Las aventuras a lomos de "Moro" y a espaldas de una madre y del dueño del caballo

El repartidor clandestino

Enfrente de mi casa, en la calle Asturias, había unos almacenes que daban la vuelta por la calle Independencia hasta la calle Cervantes. Uno de los más próximos era un almacén de patatas que regentaba Evencio Díez Laiz, con un único empleado que se llamaba Joaquín.

El reparto de la mercancía, es decir, de las patatas, se hacía en un carro tirado por un caballo negro al que llamaban "Moro". El caballo tenía su cuadra al fondo del almacén. Yo solía pasar por allí y acostumbraba a darle de comer a "Moro". También le cepillaba su piel brillante, cosas que habitualmente hacia Joaquín. No sé si por temor a que me ocurriese algo, a don Evencio no le hacía mucha gracia que me arrimase al caballo. Me echaba de la cuadra y no me dejaba ir con Joaquín a repartir la mercancía por Oviedo. Yo entonces esperaba a que se alejase de la vista de don Evencio para subirme al carro, de la misma forma que me apeaba cuando regresábamos.

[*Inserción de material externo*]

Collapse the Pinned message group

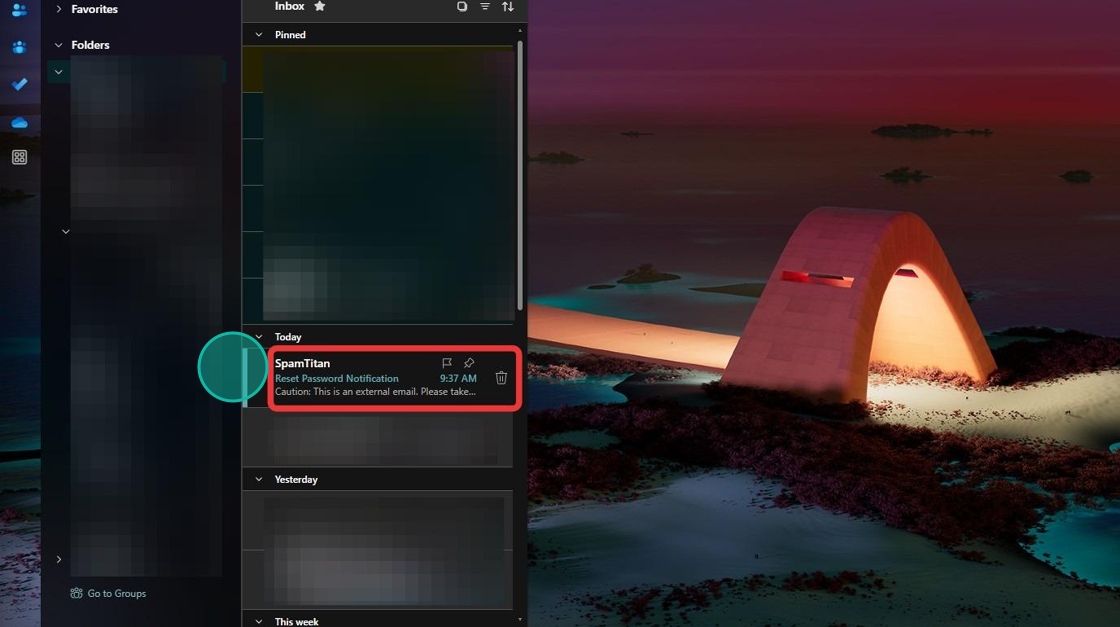[259, 35]
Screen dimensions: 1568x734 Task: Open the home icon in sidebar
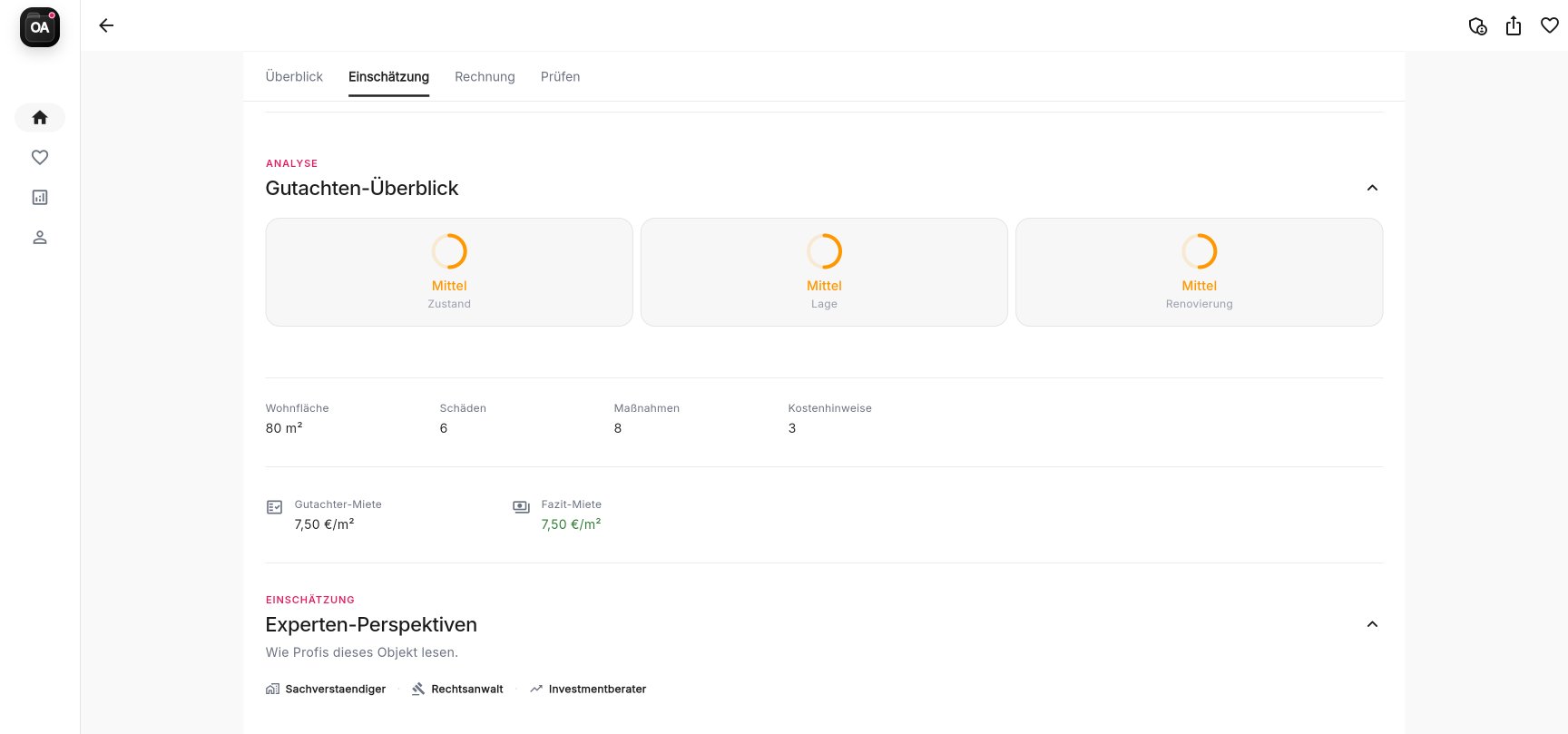pos(40,117)
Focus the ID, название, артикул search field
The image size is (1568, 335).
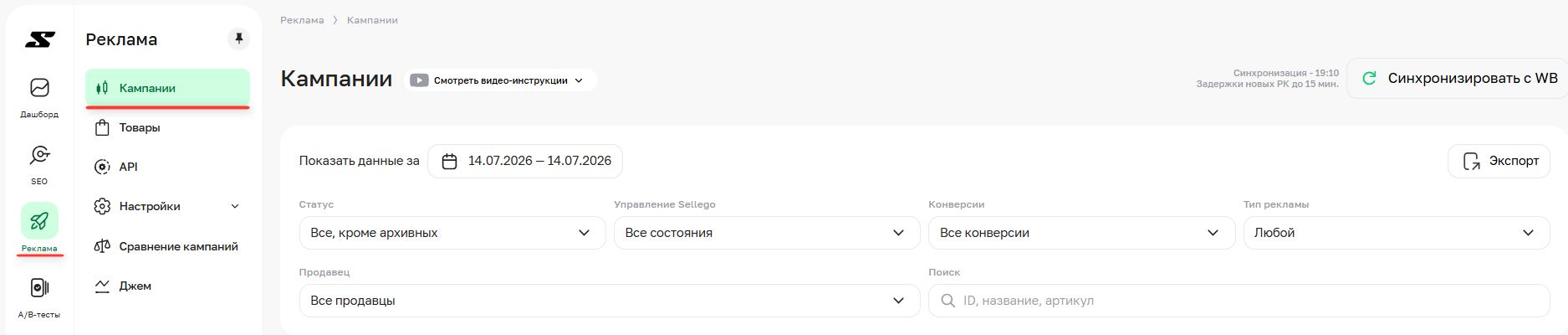coord(1239,301)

En época vacacional era normal que yo hiciese recados en casa, bien a la carnicería, a la frutería de Josefa, o a la droguería Solcel, momentos que aprovechaba para entretenerme en la calle a jugar con mis amigos vecinos, hasta que mi madre salía por el mirador y me gritaba para que subiese.

Nuestra casa, por detrás, daba a una galería con vistas al antiguo hospicio y a una parte de la calle Independencia. Así que una mañana de aquellas en la que había salido a hacer recados, coincidió que mi madre se asomó a la referida galería a tender ropa. Miró al frente y vio que por la calle Independencia venía un carro tirado por un caballo y de pie, muy ufano, venía su hijo pequeño con unas bridas que guiaban el caballo y Joaquín sentado en la parte de atrás del carro con las piernas colgando ¡Qué espectáculo! ¡Qué horror!

Como enseguida entraría el carro en la calle Asturias, corrió mi madre a la otra parte de la casa, al mirador, para pegarme una voz y ordenarme que subiese a casa. Pero no dio lugar a tal cosa, porque el carro apareció guiado por Joaquín y un servidor apareció andando por la acera. Claro, para que no lo viese don Evencio.

Al cabo de un tiempo se vendió el caballo y don Evencio compró una camioneta, cuya marca no recuerdo, que no tenía puesta en marcha y a la que había que arrancar con manivela. Joaquín se había sacado el carné de conducir y el reparto era más rápido y cómodo.